The neighborhood I live in is like Chinatown, Little Italy and Soho all in one, I just need to take a walk around the block to find a piquant face for a picture.

For a portrait people stop with what ever they are doing and look in to the camera – You loose the atmosphere that caught your eye at the first glance.

Lunch break

Lunch break in Mexico City

However my online friend would love Mexico and Latin America, as soon as anyone sees a camera they are posing.

Travel photography for me is about capture the essence of the country and the people you visit.
I am not saying you should hide in the bushes with a 500mm lens to take your photo, I walk down, or sit by, the street showing my intention with camera in hand and a smile on my face. But I try to get the first couple of shots before my subjects react with a pose.

Don’t give money after a shot!

I never give money to someone after I have taken a photo, this will spoil the authenticity for the next photographer walking by. I may give some change walking away to later turn around for my shot. If it is a street vendor I sometimes walk up and buy something.

If I am in a country or region where the dominating religion is against photos I – of course – respect that and have my camera tucked away.
Photographing in public is allowed in most countries of the world, but if someone get upset or turn away when I push the trigger I erase the photo, if possible show the affected person what I am doing.
There have been discussions after a shot about my intentions, I try to explain and promise to send a photo by email if possible or with snail mail when I am back home. This is usually enough to ease any possible insecure or doubtful feelings.
And as most things in life if you want to get anywhere it is better to apologies than to ask permission.

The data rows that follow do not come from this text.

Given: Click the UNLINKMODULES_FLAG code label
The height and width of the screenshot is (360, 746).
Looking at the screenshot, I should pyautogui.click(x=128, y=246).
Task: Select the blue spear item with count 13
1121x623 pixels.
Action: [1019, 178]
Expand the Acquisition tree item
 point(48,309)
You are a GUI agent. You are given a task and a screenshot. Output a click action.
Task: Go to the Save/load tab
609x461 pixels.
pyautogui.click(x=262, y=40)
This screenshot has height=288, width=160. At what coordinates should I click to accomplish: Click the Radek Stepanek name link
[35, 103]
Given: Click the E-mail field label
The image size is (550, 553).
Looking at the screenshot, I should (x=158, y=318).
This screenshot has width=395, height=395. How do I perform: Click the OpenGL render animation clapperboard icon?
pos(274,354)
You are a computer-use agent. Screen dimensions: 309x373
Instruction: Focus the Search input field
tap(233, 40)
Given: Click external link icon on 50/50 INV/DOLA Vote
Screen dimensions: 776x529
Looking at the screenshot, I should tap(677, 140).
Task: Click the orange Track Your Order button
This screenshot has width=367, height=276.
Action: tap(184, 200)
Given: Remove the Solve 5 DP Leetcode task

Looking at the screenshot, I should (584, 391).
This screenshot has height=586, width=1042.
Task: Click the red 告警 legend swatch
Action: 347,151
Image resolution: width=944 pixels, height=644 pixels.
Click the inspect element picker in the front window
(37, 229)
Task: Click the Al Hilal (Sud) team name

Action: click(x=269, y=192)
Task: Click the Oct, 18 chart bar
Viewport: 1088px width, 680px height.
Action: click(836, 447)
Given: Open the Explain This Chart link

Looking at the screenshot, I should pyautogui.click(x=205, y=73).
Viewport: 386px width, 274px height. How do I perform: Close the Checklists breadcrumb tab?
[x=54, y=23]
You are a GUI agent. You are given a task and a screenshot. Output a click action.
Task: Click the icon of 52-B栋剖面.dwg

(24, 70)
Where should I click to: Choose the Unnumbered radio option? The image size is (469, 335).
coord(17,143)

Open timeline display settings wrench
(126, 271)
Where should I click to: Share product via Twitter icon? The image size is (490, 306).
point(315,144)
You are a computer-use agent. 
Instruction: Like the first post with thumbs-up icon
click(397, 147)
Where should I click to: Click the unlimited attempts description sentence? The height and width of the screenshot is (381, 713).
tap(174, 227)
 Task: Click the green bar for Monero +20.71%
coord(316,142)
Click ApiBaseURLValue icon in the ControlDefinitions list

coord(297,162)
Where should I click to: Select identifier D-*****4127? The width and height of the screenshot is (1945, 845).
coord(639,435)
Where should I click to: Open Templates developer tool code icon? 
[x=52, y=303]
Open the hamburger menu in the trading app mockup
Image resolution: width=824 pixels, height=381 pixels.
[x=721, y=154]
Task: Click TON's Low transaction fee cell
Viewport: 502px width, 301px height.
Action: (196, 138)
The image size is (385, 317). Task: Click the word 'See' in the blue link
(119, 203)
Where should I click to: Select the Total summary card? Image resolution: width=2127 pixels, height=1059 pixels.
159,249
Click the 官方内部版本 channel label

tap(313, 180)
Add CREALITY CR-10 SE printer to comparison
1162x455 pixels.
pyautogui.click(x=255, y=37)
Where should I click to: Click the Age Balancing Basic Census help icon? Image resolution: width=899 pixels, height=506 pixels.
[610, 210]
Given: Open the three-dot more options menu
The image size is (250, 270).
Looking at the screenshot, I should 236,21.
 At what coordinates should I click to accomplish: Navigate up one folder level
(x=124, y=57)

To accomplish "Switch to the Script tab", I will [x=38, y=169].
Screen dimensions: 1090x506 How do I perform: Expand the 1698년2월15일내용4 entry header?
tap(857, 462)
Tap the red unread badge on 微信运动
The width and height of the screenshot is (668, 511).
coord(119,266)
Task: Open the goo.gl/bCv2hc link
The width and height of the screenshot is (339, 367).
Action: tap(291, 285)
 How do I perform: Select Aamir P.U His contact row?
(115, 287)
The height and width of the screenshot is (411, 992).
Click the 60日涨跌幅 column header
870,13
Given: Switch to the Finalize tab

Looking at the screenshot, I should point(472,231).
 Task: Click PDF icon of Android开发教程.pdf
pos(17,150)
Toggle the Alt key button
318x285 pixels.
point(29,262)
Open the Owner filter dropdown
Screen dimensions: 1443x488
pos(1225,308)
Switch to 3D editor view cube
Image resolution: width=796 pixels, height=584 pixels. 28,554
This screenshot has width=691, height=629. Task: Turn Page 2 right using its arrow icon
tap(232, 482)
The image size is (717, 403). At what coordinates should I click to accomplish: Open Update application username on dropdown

If you do promise to send a copy, do it and if sending by snail mail have the printed photo framed for a nice touch – Don’t be cheap.

Never photo poor people to show class differences or in a demeaning way!


Tabasco construction

Street photography everywhere, but especially in poor countries is difficult. You have plenty of opportunities walking the streets, lots of colors, interesting characters and intriguing encounters. I always try to make people look there best and sometimes to shine the light of the problems in the less fortunate part of the world. It happens I walk on a thin line with my photos and sometimes even cross my own moral and ethical boundary but those are the photos you will never see.

Walking around in the tropics by night there is numerous of possibilities to see how people live. With the hot evenings front door and windows are often left open and indoor you can see a family having dinner with candle lights or a single naked light bulb hanging from the ceiling. Maybe an old man sitting in his rocking chair watching TV. This is a clear example where my ethics says stop, it feels like an intrusion of privacy.

If you hesitate before pushing the trigger – Don’t take the shot. There is lots and lots of views not including people to photograph. Colorful buildings, beautiful details or ordinary things just done different in the country you are visiting.
It is your imagination that make a photo good or just mundane.

For a photographer the boundaries should be easy – How would you like to be imaged?

But it is not always this easy, we often forget feelings of others when looking through the comfortable shield of the lens.